The study made internationalheadlines, and women reported feeling vindicated and believed about their experiences with the medication. And it wasn’t just for people who took the pill—other long-term contraceptive methods like hormonal implants, patches, and intrauterine devices also appeared to have a negative effect on mood. But the study is not the hard-and-fast ending to the saga. 

“That was a well-done study for what’s possible with observational data,” says Ruben Arslan, a personality psychologist at the University of Leipzig in Germany. Note the term “observational”—the biggest drawback of the study is a classic tale of “correlation, not causation.” They found a link between contraception and depression, but not definitive proof that one was causing the other. The study authors did control for certain factors that could confound the results; they excluded women who had received a depression diagnosis prior to the study, and women who were pregnant or who had given birth in the last six months to control for postpartum depression. To screen for depression, the study used a depression diagnosis or antidepressant prescription as indicators, but many cases of depression go undiagnosed and untreated

As is true with all scientific queries, the best way to answer them is through a randomized placebo-controlled trial—the gold standard of research. Instead of observing how the pill behaves out in the world—where all sorts of other factors could be at play—with this type of study you’d create two highly similar sets of participants, and give one group the pill and the other a placebo, without indicating who has received what. You can then be much more confident that any differences between the groups are caused by the pill and not some other factor.

Such trials take a lot of effort. Only a handful have been done on this subject, about six or seven in total, and they’re spread over the six or so decades the medication has been available, says Graham. The glaring gap is due to a number of factors: a lack of funding for women’s health research, fears that such research could be viewed as “pill-bashing,” and that many people in the field, Graham says, simply throw their hands up and say the matter is too difficult or too subjective—or too trivial—to study. “For me, that’s not a reason not to study it,” she says. 

“I’m a little uneasy about how much the Skovlund studies got covered, and how little coverage the randomized controlled trials got,” says Arslan. The most recent, a 2017 study from researchers in Sweden, took 340 women aged between 18 and 35 and gave one group the combined pill and the other a placebo, and followed them for three months. They found that while the pill caused a general decrease in quality of life, there was no increase in depressive symptoms. “This is some of the best evidence we have,” he says. “I think the reason they weren’t so big in the media is because the effects don’t lend themselves to some grand narrative.”

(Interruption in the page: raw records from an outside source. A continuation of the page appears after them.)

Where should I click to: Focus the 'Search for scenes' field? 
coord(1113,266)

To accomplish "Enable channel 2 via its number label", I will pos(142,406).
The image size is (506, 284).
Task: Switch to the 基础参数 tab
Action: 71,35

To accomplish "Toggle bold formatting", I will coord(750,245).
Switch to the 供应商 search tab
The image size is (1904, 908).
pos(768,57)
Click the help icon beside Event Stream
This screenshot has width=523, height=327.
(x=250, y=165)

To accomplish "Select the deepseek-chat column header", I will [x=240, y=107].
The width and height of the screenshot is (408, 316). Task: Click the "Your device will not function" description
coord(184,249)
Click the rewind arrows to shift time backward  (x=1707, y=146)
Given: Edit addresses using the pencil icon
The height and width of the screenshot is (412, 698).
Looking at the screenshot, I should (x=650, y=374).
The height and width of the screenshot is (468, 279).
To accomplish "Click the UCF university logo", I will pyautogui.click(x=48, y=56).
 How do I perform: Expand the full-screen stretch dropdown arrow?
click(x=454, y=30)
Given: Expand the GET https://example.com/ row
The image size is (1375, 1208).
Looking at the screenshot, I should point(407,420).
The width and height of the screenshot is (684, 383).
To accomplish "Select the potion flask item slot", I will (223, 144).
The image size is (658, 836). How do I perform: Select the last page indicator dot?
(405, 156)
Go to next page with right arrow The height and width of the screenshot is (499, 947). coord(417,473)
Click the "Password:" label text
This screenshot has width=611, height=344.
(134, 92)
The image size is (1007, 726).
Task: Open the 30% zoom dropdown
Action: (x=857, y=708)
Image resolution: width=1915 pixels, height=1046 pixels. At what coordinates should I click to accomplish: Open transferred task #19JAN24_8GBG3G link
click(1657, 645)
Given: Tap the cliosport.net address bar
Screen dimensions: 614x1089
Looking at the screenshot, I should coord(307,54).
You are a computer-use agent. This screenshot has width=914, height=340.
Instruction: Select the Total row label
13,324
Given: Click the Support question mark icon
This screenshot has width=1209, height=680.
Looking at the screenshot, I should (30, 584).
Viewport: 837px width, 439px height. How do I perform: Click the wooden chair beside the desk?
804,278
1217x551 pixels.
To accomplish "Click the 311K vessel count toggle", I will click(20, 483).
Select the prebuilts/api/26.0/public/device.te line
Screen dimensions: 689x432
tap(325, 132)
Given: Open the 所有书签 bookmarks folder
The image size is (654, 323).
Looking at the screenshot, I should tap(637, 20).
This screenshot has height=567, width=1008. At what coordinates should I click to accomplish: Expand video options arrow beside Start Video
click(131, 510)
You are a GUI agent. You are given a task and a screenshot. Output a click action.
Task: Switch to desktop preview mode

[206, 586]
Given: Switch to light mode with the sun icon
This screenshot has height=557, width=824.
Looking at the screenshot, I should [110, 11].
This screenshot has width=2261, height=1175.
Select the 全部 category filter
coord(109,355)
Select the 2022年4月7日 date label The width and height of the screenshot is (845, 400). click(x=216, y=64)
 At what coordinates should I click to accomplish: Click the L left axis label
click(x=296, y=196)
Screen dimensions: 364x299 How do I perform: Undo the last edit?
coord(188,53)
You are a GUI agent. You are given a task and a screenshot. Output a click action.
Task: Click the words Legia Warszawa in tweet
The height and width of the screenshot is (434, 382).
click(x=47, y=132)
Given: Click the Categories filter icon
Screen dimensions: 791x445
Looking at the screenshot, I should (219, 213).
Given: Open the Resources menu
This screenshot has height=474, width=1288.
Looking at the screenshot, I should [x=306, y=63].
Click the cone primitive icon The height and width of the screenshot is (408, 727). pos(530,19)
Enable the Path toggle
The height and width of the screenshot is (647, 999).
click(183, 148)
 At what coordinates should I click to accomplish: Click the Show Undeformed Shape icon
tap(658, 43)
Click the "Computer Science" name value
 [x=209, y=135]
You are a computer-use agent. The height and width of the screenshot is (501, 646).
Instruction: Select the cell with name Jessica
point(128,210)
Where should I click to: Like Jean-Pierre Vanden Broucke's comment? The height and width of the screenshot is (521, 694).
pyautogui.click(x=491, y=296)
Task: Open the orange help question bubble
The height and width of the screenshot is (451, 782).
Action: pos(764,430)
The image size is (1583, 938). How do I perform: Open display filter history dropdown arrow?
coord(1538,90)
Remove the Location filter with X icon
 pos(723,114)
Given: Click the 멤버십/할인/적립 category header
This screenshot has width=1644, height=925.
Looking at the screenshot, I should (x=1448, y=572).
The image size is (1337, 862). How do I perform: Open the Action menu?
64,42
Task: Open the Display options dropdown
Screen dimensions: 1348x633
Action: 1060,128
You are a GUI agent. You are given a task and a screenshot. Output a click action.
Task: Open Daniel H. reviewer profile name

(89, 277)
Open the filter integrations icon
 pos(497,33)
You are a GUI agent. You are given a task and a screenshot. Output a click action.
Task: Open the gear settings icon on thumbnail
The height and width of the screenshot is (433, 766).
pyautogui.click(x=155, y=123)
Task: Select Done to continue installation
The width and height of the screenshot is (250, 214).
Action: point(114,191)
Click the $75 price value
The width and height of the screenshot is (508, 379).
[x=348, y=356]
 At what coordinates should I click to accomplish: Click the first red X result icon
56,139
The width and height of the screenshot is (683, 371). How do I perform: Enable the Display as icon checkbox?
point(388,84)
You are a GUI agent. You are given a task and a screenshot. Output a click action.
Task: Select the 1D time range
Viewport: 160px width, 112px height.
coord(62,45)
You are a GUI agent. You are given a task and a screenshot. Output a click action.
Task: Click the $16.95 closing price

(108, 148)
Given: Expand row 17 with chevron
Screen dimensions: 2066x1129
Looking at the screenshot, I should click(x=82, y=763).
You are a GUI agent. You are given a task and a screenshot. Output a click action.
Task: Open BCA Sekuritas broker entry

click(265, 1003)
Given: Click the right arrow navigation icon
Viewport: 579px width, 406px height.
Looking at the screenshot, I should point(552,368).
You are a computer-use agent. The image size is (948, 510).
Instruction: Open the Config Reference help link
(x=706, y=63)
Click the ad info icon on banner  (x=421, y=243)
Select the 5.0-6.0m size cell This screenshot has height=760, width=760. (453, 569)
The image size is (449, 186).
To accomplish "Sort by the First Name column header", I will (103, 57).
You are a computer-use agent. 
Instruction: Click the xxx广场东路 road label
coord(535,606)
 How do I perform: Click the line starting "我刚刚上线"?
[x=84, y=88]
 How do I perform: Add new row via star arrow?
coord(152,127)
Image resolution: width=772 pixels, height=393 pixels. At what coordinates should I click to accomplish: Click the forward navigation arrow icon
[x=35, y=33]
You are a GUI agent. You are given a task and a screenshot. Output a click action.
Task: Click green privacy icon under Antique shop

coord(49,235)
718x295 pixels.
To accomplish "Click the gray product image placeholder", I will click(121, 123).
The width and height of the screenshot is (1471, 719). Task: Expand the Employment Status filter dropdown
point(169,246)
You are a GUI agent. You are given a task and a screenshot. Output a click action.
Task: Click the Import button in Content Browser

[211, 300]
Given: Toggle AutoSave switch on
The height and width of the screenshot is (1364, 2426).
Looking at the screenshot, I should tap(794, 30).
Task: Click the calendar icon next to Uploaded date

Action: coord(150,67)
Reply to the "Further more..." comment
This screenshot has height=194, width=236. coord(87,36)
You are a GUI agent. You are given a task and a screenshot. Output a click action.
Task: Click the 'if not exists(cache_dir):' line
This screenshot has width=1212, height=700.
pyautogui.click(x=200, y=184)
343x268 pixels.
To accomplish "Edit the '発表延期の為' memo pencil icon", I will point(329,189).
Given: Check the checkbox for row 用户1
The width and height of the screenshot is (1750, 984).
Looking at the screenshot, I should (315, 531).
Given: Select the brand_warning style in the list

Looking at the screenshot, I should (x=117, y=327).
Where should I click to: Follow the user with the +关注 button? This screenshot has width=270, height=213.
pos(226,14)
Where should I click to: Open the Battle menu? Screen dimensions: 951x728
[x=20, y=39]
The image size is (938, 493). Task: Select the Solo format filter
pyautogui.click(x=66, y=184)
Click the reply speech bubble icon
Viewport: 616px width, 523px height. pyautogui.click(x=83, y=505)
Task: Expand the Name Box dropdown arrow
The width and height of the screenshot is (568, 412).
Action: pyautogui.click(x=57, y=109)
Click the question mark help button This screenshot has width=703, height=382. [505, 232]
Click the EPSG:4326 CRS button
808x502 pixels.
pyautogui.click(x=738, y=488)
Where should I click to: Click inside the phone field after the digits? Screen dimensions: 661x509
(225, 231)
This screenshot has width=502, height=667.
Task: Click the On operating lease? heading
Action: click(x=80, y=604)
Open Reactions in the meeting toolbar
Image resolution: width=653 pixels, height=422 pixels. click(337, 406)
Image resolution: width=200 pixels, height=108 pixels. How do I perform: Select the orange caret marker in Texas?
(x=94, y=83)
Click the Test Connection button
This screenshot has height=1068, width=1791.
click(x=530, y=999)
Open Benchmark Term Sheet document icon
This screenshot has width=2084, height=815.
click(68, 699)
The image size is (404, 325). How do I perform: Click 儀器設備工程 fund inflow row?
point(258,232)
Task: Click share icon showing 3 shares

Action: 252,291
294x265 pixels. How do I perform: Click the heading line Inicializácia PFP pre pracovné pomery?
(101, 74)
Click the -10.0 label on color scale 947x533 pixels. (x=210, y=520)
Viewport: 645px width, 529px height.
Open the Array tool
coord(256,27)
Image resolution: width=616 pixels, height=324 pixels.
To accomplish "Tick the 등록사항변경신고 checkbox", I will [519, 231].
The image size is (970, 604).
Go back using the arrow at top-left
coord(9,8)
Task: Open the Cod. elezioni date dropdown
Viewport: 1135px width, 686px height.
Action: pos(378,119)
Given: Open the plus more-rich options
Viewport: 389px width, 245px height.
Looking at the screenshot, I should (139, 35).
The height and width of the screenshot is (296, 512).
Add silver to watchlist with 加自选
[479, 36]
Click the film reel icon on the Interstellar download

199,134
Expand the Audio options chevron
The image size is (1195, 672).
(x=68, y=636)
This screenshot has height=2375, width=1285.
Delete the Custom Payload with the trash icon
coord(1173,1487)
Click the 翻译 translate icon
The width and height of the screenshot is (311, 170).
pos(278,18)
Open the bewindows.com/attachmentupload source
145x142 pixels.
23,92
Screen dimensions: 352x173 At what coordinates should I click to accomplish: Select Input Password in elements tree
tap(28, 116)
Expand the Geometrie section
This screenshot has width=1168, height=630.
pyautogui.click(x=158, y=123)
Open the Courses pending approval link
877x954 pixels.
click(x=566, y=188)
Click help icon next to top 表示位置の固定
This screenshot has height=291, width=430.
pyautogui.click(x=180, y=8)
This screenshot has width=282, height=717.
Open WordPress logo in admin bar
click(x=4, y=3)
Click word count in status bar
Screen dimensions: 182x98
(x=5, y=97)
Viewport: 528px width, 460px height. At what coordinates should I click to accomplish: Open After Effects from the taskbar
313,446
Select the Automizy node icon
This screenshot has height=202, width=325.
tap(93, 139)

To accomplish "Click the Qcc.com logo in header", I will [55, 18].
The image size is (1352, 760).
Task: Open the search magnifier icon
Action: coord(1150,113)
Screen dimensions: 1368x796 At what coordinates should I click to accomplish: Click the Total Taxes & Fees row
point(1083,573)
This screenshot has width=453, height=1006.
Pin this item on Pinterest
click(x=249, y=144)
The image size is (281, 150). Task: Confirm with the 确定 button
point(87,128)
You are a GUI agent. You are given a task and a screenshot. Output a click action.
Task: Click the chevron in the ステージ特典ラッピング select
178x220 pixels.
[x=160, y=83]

If either side proves to be correct, an injustice has been done. On one hand, people have been prescribed medication that can trigger or exacerbate mental illness with potentially insufficient warning or research into how damaging this could be. On the other, it means that women may have forgone effective contraception based on unfounded fears. The true answer probably falls somewhere in the middle. 

It’s clear that some women experience negative emotional side effects; the problem is we have no way of predicting who will, says Graham. “I think we have enough evidence, for sure, over all the years since the pill was first approved, that there are some women who react negatively in terms of their mood.” But what we don’t have, she says, is really good research studies that can say this is more likely for women who have a certain type of characteristic, or for a certain type of pill or a certain type of progesterone used. An ideal study for Graham would be a randomized controlled study that counted depression using both formal diagnoses of depression and a validated depression questionnaire. 

Arslan echoes the point that the experience varies from woman to woman. “A lot of women have more data that is relevant to their experience than any scientist can marshal—because we know the reality is heterogeneity,” he says. “To get an answer that’s useful as advice for individual women, I think that’s really hard.”